[SMF Converter] vBulletin 3.5

Started by JayBachatero, January 11, 2008, 02:07:55 AM

Previous topic - Next topic

Red G. Brown

I figured out what's wrong. SMF isn't converting HTML reserved characters into HTML entities. In other words, a line like this:

<nickname> Hi

is displayed by the forum verbatim, and the web browser will render it like this:

Hi

The forum needs to convert the HTML reserved characters < and > into HTML entities that will be displayed by the browser. Right now, browsers are treating <nickname> as an unknown HTML tag and not displaying it. SMF needs to convert them according to this:

http://www.w3schools.com/tags/ref_entities.asp

I noticed that the problem doesn't appear in THIS forum, so I checked my freshly installed forum for some option to turn off HTML in posts, and I found "Enable basic HTML in posts", which is already off by default.

The "tags" are in the forum page source, so the pages will no longer validate.

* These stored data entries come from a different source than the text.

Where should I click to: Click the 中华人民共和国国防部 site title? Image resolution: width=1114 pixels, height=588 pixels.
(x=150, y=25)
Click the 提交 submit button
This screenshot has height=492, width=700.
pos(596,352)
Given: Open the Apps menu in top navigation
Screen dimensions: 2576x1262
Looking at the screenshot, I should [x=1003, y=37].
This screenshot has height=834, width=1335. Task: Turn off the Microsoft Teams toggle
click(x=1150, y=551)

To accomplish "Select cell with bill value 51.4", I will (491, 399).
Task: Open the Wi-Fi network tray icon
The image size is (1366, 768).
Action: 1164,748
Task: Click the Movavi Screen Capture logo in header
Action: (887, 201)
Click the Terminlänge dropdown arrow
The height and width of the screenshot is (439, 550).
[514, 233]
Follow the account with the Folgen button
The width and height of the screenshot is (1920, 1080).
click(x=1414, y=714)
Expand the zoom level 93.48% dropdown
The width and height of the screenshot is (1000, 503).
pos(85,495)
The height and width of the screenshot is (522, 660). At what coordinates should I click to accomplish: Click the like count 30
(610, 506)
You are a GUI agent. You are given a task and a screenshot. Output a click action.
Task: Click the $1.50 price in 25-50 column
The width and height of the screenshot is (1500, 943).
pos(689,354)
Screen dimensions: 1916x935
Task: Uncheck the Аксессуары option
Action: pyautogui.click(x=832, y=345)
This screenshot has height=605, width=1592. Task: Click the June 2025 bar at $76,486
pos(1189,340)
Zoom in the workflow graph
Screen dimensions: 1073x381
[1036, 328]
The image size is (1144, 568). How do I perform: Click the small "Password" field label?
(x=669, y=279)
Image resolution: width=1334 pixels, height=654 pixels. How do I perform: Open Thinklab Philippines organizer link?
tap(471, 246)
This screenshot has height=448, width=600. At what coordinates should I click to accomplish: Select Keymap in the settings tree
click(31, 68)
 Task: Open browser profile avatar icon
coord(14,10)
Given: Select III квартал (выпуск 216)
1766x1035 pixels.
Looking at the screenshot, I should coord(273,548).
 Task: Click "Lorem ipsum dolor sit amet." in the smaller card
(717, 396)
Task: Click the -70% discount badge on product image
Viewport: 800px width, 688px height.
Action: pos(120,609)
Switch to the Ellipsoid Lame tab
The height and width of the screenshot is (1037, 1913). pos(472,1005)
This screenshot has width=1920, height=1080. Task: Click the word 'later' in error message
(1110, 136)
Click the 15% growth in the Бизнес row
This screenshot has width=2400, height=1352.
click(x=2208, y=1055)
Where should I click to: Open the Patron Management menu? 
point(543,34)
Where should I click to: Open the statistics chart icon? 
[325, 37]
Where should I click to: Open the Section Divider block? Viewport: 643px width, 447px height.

It looks like an easy problem to fix, even though it's quite serious.

Norv

Actually, SMF is converting html entities, in every posts, PMs, etc, made using SMF.
However it remains to be seen what the post looked like in the former database, and what it looks like after conversion, the raw database data, that is.

I'll test myself too, to see, as soon as possible.
To-do lists are for deferral. The more things you write down the later they're done... until you have 100s of lists of things you don't do.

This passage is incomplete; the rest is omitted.